Stored entries:
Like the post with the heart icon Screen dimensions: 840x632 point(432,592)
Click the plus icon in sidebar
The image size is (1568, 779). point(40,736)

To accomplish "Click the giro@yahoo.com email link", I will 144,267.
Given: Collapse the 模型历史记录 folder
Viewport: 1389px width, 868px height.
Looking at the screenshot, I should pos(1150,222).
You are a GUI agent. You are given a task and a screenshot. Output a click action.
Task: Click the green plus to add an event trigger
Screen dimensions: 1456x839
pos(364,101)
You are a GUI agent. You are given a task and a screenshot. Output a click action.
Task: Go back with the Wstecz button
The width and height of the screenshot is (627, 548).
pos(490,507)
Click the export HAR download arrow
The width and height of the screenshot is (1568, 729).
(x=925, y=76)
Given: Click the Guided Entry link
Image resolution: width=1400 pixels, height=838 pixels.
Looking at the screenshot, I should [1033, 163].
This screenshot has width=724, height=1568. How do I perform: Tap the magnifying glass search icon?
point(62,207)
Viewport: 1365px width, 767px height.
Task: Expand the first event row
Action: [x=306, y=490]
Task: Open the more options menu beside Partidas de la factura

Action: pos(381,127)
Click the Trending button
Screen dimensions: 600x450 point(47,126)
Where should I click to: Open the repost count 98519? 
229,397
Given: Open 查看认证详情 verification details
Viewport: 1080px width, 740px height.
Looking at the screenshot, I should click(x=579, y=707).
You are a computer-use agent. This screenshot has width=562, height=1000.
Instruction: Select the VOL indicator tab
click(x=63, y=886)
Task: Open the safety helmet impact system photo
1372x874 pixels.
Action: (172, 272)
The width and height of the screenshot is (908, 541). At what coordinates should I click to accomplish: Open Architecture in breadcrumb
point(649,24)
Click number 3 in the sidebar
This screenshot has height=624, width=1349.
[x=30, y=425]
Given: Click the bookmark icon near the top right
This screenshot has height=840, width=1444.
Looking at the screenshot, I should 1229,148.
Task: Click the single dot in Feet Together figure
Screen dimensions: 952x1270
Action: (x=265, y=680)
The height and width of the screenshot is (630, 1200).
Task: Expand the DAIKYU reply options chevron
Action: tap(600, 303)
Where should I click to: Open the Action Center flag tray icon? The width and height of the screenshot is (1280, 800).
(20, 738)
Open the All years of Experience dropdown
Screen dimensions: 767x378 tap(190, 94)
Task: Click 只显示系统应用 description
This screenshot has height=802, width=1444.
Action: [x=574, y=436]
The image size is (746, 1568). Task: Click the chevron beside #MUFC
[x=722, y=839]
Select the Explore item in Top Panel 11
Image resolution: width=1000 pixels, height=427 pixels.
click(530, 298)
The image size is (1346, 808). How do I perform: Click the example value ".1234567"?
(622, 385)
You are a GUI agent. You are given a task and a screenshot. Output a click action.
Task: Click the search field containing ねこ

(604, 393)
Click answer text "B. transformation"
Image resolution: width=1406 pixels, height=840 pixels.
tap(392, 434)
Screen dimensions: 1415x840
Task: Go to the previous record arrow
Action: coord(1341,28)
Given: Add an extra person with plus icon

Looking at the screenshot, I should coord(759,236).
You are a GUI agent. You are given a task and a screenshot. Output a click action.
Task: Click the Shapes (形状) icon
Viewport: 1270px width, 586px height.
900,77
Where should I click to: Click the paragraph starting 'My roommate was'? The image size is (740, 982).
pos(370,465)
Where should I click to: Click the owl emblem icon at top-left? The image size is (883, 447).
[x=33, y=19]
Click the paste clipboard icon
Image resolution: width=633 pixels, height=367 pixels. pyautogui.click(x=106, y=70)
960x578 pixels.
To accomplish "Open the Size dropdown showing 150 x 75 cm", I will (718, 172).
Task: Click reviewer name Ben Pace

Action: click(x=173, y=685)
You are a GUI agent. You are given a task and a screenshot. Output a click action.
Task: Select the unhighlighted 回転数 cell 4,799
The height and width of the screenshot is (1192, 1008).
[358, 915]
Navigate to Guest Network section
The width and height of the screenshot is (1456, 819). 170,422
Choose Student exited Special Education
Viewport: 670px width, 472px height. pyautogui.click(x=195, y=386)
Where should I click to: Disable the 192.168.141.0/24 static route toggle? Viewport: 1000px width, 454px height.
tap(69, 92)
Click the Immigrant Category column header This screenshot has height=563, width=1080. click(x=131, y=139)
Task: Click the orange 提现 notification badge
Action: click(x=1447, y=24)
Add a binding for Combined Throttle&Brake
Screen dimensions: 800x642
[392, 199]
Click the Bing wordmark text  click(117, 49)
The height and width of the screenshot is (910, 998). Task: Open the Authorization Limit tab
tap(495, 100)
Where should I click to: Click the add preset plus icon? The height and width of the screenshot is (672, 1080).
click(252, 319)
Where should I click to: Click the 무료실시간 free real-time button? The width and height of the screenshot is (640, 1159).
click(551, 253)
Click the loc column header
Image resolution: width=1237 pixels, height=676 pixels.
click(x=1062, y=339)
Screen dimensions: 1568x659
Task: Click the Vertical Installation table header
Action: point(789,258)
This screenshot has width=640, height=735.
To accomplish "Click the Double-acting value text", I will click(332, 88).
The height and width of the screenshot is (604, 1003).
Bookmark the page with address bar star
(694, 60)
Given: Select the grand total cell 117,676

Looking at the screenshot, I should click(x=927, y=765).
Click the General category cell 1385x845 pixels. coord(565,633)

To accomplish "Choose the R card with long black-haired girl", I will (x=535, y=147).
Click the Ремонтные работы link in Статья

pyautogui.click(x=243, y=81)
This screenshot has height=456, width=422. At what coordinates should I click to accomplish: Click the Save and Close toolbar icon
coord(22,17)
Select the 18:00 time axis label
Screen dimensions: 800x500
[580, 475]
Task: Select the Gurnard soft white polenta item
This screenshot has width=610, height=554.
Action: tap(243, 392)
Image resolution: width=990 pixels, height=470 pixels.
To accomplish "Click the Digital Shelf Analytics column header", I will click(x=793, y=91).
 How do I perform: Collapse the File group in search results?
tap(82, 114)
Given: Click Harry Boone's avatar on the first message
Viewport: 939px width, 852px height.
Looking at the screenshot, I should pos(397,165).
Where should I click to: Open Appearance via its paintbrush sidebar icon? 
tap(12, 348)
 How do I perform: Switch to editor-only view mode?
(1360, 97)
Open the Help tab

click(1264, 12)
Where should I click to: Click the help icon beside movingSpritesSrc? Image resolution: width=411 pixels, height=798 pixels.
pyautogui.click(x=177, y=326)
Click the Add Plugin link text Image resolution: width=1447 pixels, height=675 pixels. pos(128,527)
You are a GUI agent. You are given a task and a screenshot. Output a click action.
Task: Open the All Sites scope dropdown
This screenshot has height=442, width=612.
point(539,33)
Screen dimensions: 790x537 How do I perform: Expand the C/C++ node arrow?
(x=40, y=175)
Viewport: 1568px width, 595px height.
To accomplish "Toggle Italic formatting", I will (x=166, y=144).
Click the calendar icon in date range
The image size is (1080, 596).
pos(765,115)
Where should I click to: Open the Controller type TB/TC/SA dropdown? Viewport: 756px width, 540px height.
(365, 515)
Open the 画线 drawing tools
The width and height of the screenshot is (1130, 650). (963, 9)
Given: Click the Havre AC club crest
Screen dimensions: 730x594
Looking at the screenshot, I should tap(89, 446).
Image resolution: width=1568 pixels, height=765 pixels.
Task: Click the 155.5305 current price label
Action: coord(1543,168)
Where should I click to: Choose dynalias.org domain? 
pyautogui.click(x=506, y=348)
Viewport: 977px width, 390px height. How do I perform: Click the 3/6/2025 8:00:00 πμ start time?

→ Exercise goal: Copy every record exactly as presented.

→ Task output:
Like the post with the heart icon Screen dimensions: 840x632 point(432,592)
Click the plus icon in sidebar
The image size is (1568, 779). point(40,736)

To accomplish "Click the giro@yahoo.com email link", I will 144,267.
Given: Collapse the 模型历史记录 folder
Viewport: 1389px width, 868px height.
Looking at the screenshot, I should pos(1150,222).
You are a GUI agent. You are given a task and a screenshot. Output a click action.
Task: Click the green plus to add an event trigger
Screen dimensions: 1456x839
pos(364,101)
You are a GUI agent. You are given a task and a screenshot. Output a click action.
Task: Go back with the Wstecz button
The width and height of the screenshot is (627, 548).
pos(490,507)
Click the export HAR download arrow
The width and height of the screenshot is (1568, 729).
(x=925, y=76)
Given: Click the Guided Entry link
Image resolution: width=1400 pixels, height=838 pixels.
Looking at the screenshot, I should [1033, 163].
This screenshot has width=724, height=1568. How do I perform: Tap the magnifying glass search icon?
point(62,207)
Viewport: 1365px width, 767px height.
Task: Expand the first event row
Action: [x=306, y=490]
Task: Open the more options menu beside Partidas de la factura

Action: pos(381,127)
Click the Trending button
Screen dimensions: 600x450 point(47,126)
Where should I click to: Open the repost count 98519? 
229,397
Given: Open 查看认证详情 verification details
Viewport: 1080px width, 740px height.
Looking at the screenshot, I should click(x=579, y=707).
You are a computer-use agent. This screenshot has width=562, height=1000.
Instruction: Select the VOL indicator tab
click(x=63, y=886)
Task: Open the safety helmet impact system photo
1372x874 pixels.
Action: (172, 272)
The width and height of the screenshot is (908, 541). At what coordinates should I click to accomplish: Open Architecture in breadcrumb
point(649,24)
Click number 3 in the sidebar
This screenshot has height=624, width=1349.
[x=30, y=425]
Given: Click the bookmark icon near the top right
This screenshot has height=840, width=1444.
Looking at the screenshot, I should 1229,148.
Task: Click the single dot in Feet Together figure
Screen dimensions: 952x1270
Action: (x=265, y=680)
The height and width of the screenshot is (630, 1200).
Task: Expand the DAIKYU reply options chevron
Action: tap(600, 303)
Where should I click to: Open the Action Center flag tray icon? The width and height of the screenshot is (1280, 800).
(20, 738)
Open the All years of Experience dropdown
Screen dimensions: 767x378 tap(190, 94)
Task: Click 只显示系统应用 description
This screenshot has height=802, width=1444.
Action: [x=574, y=436]
The image size is (746, 1568). Task: Click the chevron beside #MUFC
[x=722, y=839]
Select the Explore item in Top Panel 11
Image resolution: width=1000 pixels, height=427 pixels.
click(530, 298)
The image size is (1346, 808). How do I perform: Click the example value ".1234567"?
(622, 385)
You are a GUI agent. You are given a task and a screenshot. Output a click action.
Task: Click the search field containing ねこ

(604, 393)
Click answer text "B. transformation"
Image resolution: width=1406 pixels, height=840 pixels.
tap(392, 434)
Screen dimensions: 1415x840
Task: Go to the previous record arrow
Action: coord(1341,28)
Given: Add an extra person with plus icon

Looking at the screenshot, I should coord(759,236).
You are a GUI agent. You are given a task and a screenshot. Output a click action.
Task: Click the Shapes (形状) icon
Viewport: 1270px width, 586px height.
900,77
Where should I click to: Click the paragraph starting 'My roommate was'? The image size is (740, 982).
pos(370,465)
Where should I click to: Click the owl emblem icon at top-left? The image size is (883, 447).
[x=33, y=19]
Click the paste clipboard icon
Image resolution: width=633 pixels, height=367 pixels. pyautogui.click(x=106, y=70)
960x578 pixels.
To accomplish "Open the Size dropdown showing 150 x 75 cm", I will (718, 172).
Task: Click reviewer name Ben Pace

Action: click(x=173, y=685)
You are a GUI agent. You are given a task and a screenshot. Output a click action.
Task: Select the unhighlighted 回転数 cell 4,799
The height and width of the screenshot is (1192, 1008).
[358, 915]
Navigate to Guest Network section
The width and height of the screenshot is (1456, 819). 170,422
Choose Student exited Special Education
Viewport: 670px width, 472px height. pyautogui.click(x=195, y=386)
Where should I click to: Disable the 192.168.141.0/24 static route toggle? Viewport: 1000px width, 454px height.
tap(69, 92)
Click the Immigrant Category column header This screenshot has height=563, width=1080. click(x=131, y=139)
Task: Click the orange 提现 notification badge
Action: click(x=1447, y=24)
Add a binding for Combined Throttle&Brake
Screen dimensions: 800x642
[392, 199]
Click the Bing wordmark text  click(117, 49)
The height and width of the screenshot is (910, 998). Task: Open the Authorization Limit tab
tap(495, 100)
Where should I click to: Click the add preset plus icon? The height and width of the screenshot is (672, 1080).
click(252, 319)
Where should I click to: Click the 무료실시간 free real-time button? The width and height of the screenshot is (640, 1159).
click(551, 253)
Click the loc column header
Image resolution: width=1237 pixels, height=676 pixels.
click(x=1062, y=339)
Screen dimensions: 1568x659
Task: Click the Vertical Installation table header
Action: point(789,258)
This screenshot has width=640, height=735.
To accomplish "Click the Double-acting value text", I will click(332, 88).
The height and width of the screenshot is (604, 1003).
Bookmark the page with address bar star
(694, 60)
Given: Select the grand total cell 117,676

Looking at the screenshot, I should click(x=927, y=765).
Click the General category cell 1385x845 pixels. coord(565,633)

To accomplish "Choose the R card with long black-haired girl", I will (x=535, y=147).
Click the Ремонтные работы link in Статья

pyautogui.click(x=243, y=81)
This screenshot has height=456, width=422. At what coordinates should I click to accomplish: Click the Save and Close toolbar icon
coord(22,17)
Select the 18:00 time axis label
Screen dimensions: 800x500
[580, 475]
Task: Select the Gurnard soft white polenta item
This screenshot has width=610, height=554.
Action: tap(243, 392)
Image resolution: width=990 pixels, height=470 pixels.
To accomplish "Click the Digital Shelf Analytics column header", I will click(x=793, y=91).
 How do I perform: Collapse the File group in search results?
tap(82, 114)
Given: Click Harry Boone's avatar on the first message
Viewport: 939px width, 852px height.
Looking at the screenshot, I should pos(397,165).
Where should I click to: Open Appearance via its paintbrush sidebar icon? 
tap(12, 348)
 How do I perform: Switch to editor-only view mode?
(1360, 97)
Open the Help tab

click(1264, 12)
Where should I click to: Click the help icon beside movingSpritesSrc? Image resolution: width=411 pixels, height=798 pixels.
pyautogui.click(x=177, y=326)
Click the Add Plugin link text Image resolution: width=1447 pixels, height=675 pixels. pos(128,527)
You are a GUI agent. You are given a task and a screenshot. Output a click action.
Task: Open the All Sites scope dropdown
This screenshot has height=442, width=612.
point(539,33)
Screen dimensions: 790x537 How do I perform: Expand the C/C++ node arrow?
(x=40, y=175)
Viewport: 1568px width, 595px height.
To accomplish "Toggle Italic formatting", I will (x=166, y=144).
Click the calendar icon in date range
The image size is (1080, 596).
pos(765,115)
Where should I click to: Open the Controller type TB/TC/SA dropdown? Viewport: 756px width, 540px height.
(365, 515)
Open the 画线 drawing tools
The width and height of the screenshot is (1130, 650). (963, 9)
Given: Click the Havre AC club crest
Screen dimensions: 730x594
Looking at the screenshot, I should tap(89, 446).
Image resolution: width=1568 pixels, height=765 pixels.
Task: Click the 155.5305 current price label
Action: coord(1543,168)
Where should I click to: Choose dynalias.org domain? 
pyautogui.click(x=506, y=348)
Viewport: 977px width, 390px height. How do I perform: Click the 3/6/2025 8:00:00 πμ start time?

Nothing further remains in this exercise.